Overview
Crawler-based Products
Crawler will become available in 2014 in two different flavors.
- Middle: For more advanced workflows, we'll have customizable Crawler versions that will come with 'open source' personalities.
We'll also be able to provide training and ongoing support for developing or customizing personalities. These Crawler versions are geared to be deployed in a server setup. The anticipated applications are automated conversions, automated web publishing, and automated back-end database updates.
- High end: For the most advanced setups we can also provide 'fully open source' versions of Crawler. This will allow seamless integration of Crawler into an existing workflow. This type of integration always comes with training and ongoing support.
Contact [email protected] for more info.
Overview
Crawler is designed along principles that are similar to the ones found in the [Data Flow Programming] paradigm.
Crawler all by itself does not perform any useful function. In order to become usable it needs to be extended with a personality.
The selected personality determines what function Crawler will perform.
Personality
One of the high-level components in a Crawler-based system is called a personality.
A personality is a high-level Crawler component which will take input data in some shape or form, and will process it into output data in some other form.
A few examples:
- InDesign-to-XHTML/CSS: takes in InDesign documents or books and outputs XHTML/CSS files.
- InDesign-to-EPUB: takes in InDesign documents or books, outputs EPUB.

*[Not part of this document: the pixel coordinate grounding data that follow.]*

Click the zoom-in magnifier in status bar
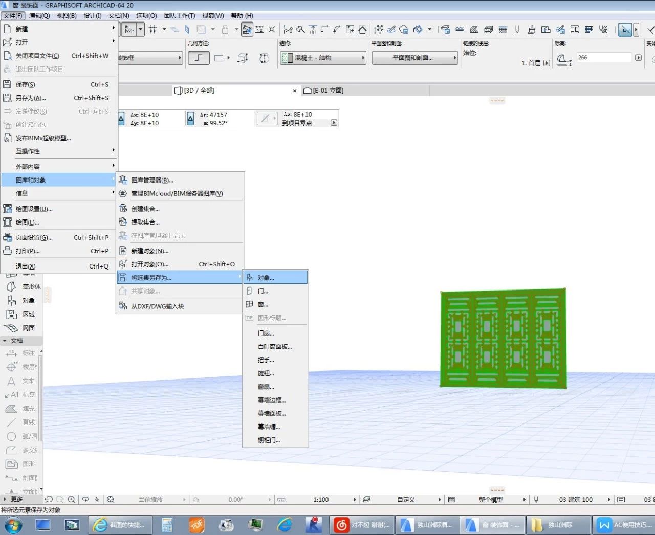 point(72,500)
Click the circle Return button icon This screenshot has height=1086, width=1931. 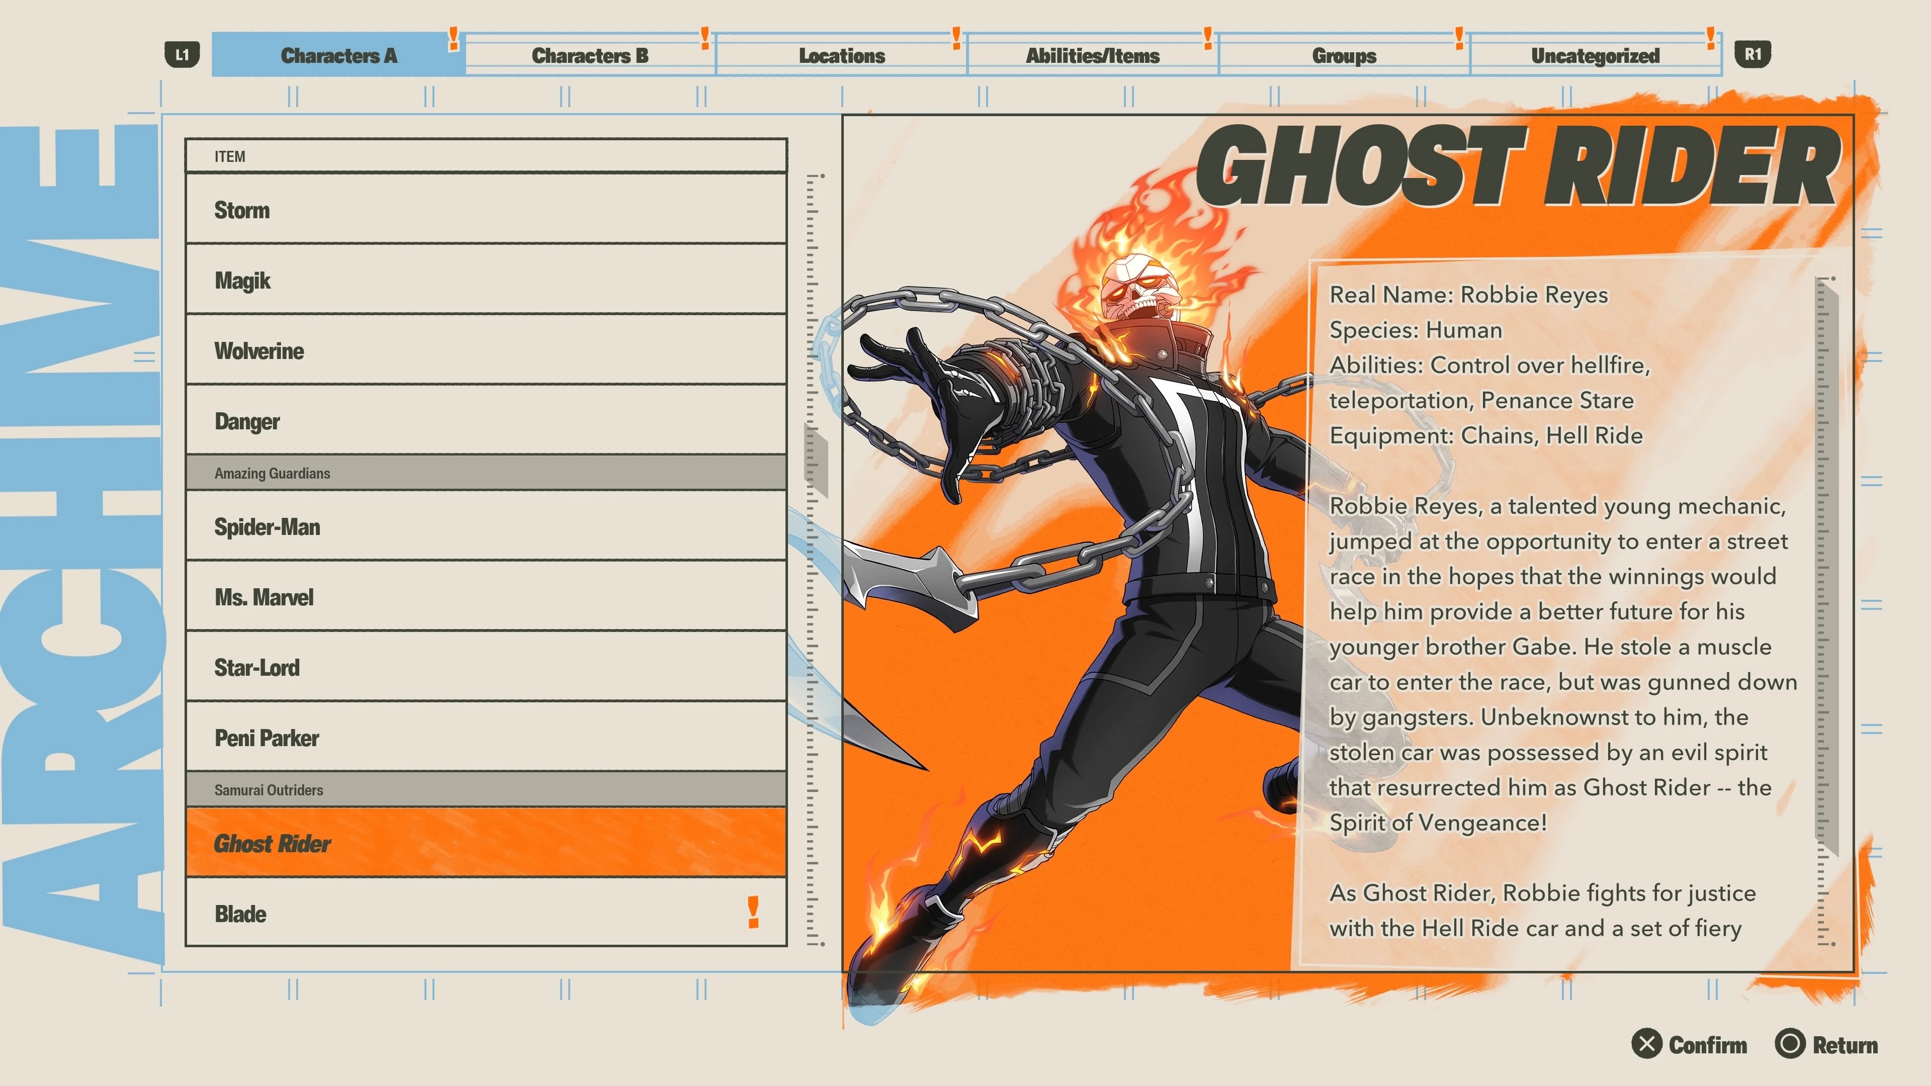coord(1790,1044)
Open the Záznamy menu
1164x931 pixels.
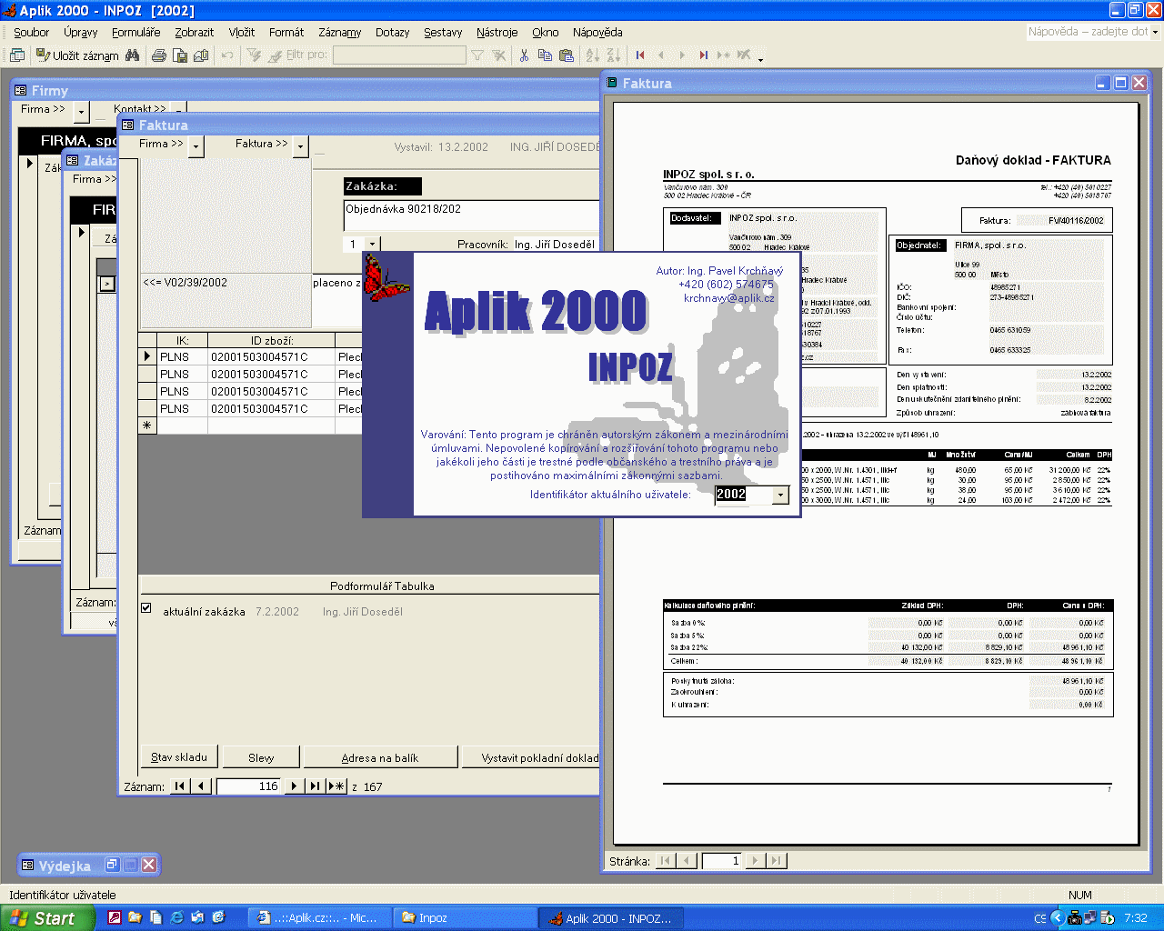coord(339,32)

- InDesign-to-Database input: takes in InDesign document or books, and updates a database with information extracted from the document(s).

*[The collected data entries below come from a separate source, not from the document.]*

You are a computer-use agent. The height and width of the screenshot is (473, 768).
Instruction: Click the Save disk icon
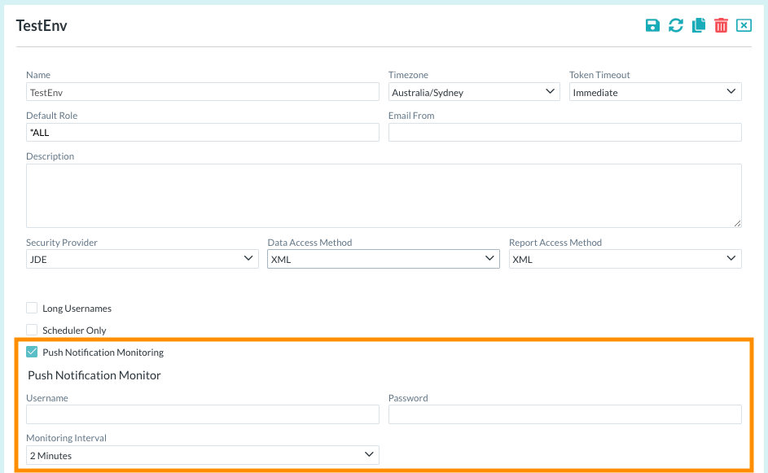(x=652, y=25)
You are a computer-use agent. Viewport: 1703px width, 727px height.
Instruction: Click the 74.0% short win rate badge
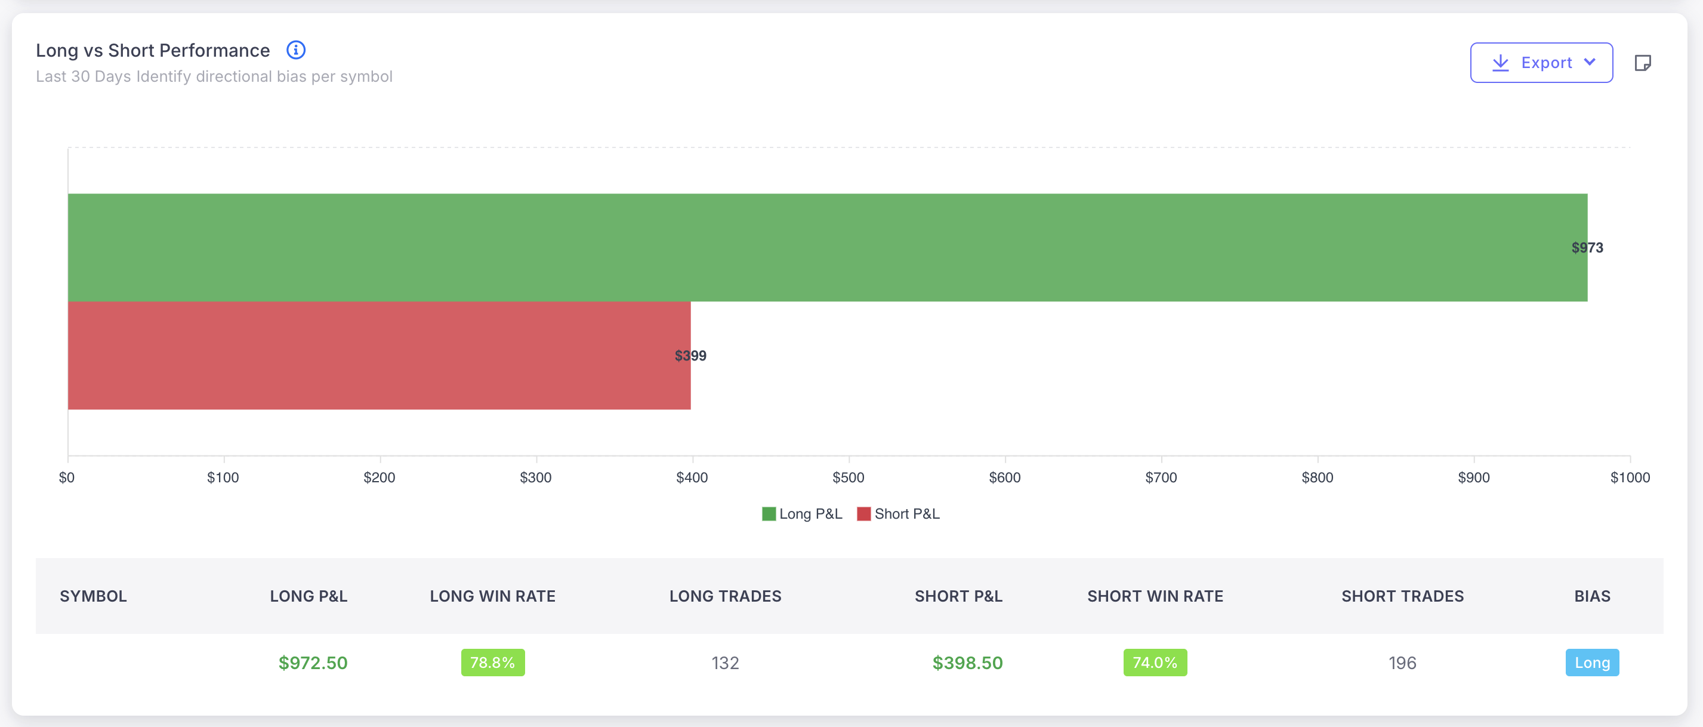(x=1154, y=662)
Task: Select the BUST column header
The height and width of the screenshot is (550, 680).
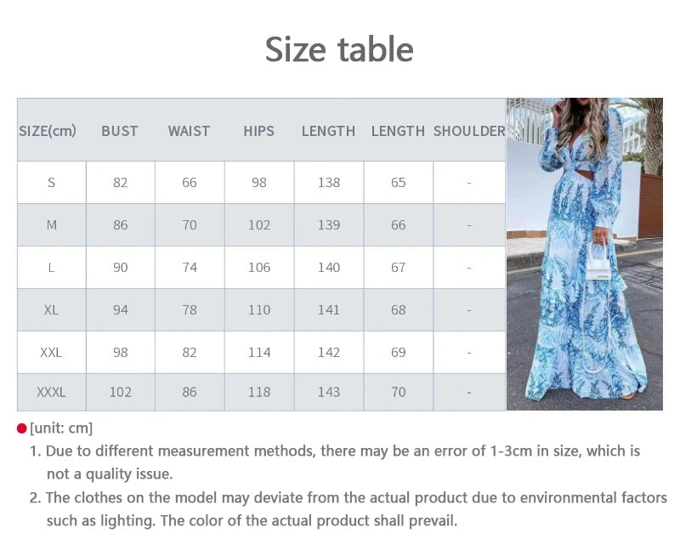Action: [120, 131]

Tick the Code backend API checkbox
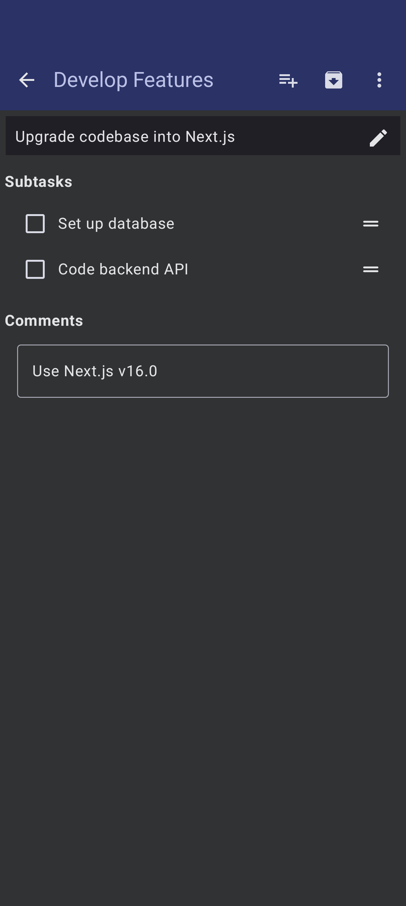[35, 269]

When processing, input document(s) are pushed through a network of adapters provided by the personality; data is flowing in and out of the adapters.
If the personality were a hive, then the adapters would be the worker bees.
A personality is somewhat reminiscent of a Rube Goldberg-machine.
The initial adapters process the document, and take it apart into ever smaller chunks of data.
The reverse also happens: some adapters collate smaller chunks back into larger chunks.
These 'chunks of data' are referred to as granules.
Example: an adapter might take in a paragraph granule and split it into individual word granules. Another adapter further downstream might take a number of word granules and concatenate them back into a paragraph granules.
Some adapters perform some kind of processing on the granules they receive; they might change them in some way, discard them, count them, reorder them, create new granules based on previous granules...
Other adapters construct new granules based on template snippets. For example, some adapter could take in some raw text, and combine this raw text with a template snippet into some XML formatted granule.
The general idea is that the input data is broken apart into smaller entities, and then these smaller entities are put back together again a different shape, possibly performing a document conversion in the process.